I've tried (including but not limited to):

Can't seem to get past the cleaning steps:

samples <- read.csv("~/biosample_result_full.txt")
samples_split <- cSplit(samples, splitCols = sample$Colname, sep = "=")
samples_split$Attributes_1 <- gsub(" ", "_", samples_split$Attributes_1)
questions <- unique(samples_split$Attributes_1)
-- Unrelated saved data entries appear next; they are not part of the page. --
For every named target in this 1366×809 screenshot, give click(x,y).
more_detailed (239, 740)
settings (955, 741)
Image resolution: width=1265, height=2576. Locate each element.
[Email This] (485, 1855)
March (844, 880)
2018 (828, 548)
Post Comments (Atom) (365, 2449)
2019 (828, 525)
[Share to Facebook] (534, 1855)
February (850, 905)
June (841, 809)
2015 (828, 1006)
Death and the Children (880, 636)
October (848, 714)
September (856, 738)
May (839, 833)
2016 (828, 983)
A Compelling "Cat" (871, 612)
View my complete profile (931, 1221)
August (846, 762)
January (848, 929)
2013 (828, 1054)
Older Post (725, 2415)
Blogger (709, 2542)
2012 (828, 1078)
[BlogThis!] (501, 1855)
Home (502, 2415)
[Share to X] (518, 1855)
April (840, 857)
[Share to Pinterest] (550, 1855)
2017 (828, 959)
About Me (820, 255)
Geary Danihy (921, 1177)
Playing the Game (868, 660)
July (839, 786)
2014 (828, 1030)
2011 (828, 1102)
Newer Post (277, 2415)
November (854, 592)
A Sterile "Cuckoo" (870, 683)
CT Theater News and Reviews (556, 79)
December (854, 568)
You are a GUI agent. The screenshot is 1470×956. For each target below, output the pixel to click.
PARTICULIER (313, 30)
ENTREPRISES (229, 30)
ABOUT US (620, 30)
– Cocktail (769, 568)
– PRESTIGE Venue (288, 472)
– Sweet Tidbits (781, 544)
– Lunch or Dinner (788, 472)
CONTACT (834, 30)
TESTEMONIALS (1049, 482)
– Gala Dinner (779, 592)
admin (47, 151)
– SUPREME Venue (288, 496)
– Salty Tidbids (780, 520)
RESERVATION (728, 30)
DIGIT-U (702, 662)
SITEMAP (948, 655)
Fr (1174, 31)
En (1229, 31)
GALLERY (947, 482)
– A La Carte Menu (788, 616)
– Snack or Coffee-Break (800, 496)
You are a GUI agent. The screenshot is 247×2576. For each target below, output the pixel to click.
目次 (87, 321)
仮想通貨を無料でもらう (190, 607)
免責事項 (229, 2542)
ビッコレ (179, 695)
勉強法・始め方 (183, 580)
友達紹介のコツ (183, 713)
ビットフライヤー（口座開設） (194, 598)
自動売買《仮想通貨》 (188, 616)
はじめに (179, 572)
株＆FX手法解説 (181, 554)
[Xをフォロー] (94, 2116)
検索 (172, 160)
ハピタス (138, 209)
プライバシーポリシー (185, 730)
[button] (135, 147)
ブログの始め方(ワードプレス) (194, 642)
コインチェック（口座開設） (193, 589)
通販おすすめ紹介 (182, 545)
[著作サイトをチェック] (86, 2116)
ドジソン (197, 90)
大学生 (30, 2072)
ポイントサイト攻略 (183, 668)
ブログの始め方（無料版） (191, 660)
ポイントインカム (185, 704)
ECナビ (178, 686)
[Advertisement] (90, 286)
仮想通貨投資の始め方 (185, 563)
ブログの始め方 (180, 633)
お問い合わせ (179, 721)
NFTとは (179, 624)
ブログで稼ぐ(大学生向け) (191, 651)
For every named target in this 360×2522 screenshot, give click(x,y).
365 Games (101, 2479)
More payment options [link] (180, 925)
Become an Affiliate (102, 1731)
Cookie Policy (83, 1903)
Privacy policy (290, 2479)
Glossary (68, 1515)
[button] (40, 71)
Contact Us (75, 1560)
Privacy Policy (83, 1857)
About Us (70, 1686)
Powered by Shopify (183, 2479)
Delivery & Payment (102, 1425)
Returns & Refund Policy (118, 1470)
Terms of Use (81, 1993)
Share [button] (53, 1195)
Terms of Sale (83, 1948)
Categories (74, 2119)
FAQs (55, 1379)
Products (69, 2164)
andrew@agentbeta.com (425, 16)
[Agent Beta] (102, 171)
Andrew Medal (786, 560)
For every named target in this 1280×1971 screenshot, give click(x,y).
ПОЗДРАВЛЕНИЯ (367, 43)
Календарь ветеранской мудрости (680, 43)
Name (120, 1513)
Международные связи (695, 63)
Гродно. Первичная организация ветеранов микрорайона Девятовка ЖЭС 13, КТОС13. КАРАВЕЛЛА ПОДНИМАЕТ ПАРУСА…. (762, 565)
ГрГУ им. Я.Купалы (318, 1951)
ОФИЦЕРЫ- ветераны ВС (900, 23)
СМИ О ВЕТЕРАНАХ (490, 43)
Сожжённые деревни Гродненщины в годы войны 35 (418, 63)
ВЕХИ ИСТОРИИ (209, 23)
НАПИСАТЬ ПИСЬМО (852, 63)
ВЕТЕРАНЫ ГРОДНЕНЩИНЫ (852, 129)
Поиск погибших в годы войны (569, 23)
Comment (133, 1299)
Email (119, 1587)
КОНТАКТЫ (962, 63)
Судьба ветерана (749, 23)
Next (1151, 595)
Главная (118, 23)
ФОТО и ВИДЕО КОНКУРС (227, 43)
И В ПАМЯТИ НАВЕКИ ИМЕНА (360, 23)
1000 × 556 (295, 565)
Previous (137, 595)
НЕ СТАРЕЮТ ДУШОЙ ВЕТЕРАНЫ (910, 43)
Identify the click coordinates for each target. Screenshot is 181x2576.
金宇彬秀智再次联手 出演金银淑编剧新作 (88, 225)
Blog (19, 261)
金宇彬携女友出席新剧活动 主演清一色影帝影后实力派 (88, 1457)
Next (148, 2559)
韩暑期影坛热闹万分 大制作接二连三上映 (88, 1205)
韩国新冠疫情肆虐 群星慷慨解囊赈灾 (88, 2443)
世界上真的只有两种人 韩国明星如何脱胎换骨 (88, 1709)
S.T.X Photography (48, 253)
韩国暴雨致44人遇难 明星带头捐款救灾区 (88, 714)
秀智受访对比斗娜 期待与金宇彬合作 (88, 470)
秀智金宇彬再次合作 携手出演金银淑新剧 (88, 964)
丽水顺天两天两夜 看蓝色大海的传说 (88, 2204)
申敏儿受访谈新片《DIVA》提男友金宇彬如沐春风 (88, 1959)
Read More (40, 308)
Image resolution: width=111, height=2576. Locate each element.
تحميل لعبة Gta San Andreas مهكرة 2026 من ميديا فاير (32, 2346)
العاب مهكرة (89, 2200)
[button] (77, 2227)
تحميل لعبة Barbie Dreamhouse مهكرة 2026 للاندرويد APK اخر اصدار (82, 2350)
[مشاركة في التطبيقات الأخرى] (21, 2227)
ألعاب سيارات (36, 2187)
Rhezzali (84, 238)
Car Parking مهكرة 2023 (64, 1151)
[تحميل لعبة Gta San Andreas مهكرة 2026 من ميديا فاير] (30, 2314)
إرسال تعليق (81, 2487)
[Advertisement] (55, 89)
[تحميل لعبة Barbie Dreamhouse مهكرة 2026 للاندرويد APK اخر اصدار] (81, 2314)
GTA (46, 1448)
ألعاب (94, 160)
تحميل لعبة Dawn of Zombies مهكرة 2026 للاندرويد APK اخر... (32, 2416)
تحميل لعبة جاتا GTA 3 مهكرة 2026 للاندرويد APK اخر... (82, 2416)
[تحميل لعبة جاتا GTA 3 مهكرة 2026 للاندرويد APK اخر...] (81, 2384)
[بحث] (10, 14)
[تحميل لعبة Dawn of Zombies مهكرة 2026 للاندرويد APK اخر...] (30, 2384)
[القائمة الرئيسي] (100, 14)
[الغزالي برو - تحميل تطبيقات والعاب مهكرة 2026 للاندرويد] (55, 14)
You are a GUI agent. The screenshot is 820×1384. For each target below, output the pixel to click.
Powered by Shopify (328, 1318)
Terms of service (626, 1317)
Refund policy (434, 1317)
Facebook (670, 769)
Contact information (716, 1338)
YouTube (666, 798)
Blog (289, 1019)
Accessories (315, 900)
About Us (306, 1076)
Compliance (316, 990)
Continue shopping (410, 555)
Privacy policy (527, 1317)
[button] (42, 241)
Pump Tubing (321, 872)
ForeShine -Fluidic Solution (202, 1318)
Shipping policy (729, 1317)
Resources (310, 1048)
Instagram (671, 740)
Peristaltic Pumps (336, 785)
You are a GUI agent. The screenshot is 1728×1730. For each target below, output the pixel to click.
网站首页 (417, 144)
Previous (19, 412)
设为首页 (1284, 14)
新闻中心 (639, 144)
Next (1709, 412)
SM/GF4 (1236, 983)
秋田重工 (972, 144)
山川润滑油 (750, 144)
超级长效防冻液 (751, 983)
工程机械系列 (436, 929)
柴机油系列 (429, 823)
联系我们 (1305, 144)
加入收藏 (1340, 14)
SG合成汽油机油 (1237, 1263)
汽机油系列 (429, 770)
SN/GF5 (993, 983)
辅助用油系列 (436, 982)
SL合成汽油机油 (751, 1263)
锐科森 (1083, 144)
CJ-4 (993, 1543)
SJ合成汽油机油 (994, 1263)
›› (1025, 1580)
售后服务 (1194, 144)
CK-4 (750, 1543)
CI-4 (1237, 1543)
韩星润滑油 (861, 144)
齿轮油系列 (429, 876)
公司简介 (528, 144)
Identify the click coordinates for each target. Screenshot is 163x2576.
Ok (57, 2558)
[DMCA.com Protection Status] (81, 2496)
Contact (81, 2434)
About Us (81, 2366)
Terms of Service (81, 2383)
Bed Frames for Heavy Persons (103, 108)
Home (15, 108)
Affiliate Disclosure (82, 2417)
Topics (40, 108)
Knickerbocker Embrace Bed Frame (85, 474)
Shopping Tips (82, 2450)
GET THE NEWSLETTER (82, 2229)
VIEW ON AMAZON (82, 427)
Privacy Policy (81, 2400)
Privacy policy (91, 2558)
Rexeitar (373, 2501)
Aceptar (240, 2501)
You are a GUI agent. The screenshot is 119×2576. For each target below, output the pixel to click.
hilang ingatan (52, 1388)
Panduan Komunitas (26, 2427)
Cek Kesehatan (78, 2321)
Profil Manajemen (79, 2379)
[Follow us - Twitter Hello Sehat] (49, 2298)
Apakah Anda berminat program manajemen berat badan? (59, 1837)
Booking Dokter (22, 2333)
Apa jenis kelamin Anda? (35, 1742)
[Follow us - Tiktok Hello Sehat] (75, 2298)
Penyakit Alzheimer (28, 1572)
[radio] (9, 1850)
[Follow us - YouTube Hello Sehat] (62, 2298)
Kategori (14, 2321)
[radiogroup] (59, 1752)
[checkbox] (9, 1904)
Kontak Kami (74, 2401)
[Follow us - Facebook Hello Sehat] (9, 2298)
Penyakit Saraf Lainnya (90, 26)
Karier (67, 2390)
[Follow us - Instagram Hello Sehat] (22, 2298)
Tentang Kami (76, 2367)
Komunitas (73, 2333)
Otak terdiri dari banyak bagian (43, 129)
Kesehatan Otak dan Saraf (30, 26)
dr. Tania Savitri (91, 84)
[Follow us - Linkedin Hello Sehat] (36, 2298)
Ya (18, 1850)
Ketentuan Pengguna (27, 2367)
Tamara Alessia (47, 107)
Ideally, each sample and associated metadata would be transformed into rows, with each "Attribute"/question as the column name.

This

Any help is greatly appreciated.


Solution

  • I see that the website you've linked to, allows fot the option to export data to xml. I strongly suggest to do so. R can hande/parse xml-files very efficient.

    When I download the first three results from that site to a file biosample_result.xml , it's easy to process using the xml2-package

    library( xml2 )
    library( magrittr )
    
    doc <- read_xml( "./biosample_result.xml")
    #gret all BioSample nodes
    BioSample.Nodes <- xml_find_all( doc, "//BioSample")
    #build a data.frame
    data.frame( 
      sample_name = xml_find_first( BioSample.Nodes , ".//Id[@db='SRA']") %>% xml_text(),
      stringsAsFactors = FALSE )
    
    #   sample_name
    # 1  ERS2609990
    # 2  ERS2609989
    # 3  ERS2609988
    

    So if you can use the XML, you will just have to use the right xpath-syntax to get the data/nodes you need, into the columns you want...
    In the exmaple above, I extracted (from each BioSample-node) the first ID-node with attribute db equals SRA, and stored the result in the co0lumn sample_name.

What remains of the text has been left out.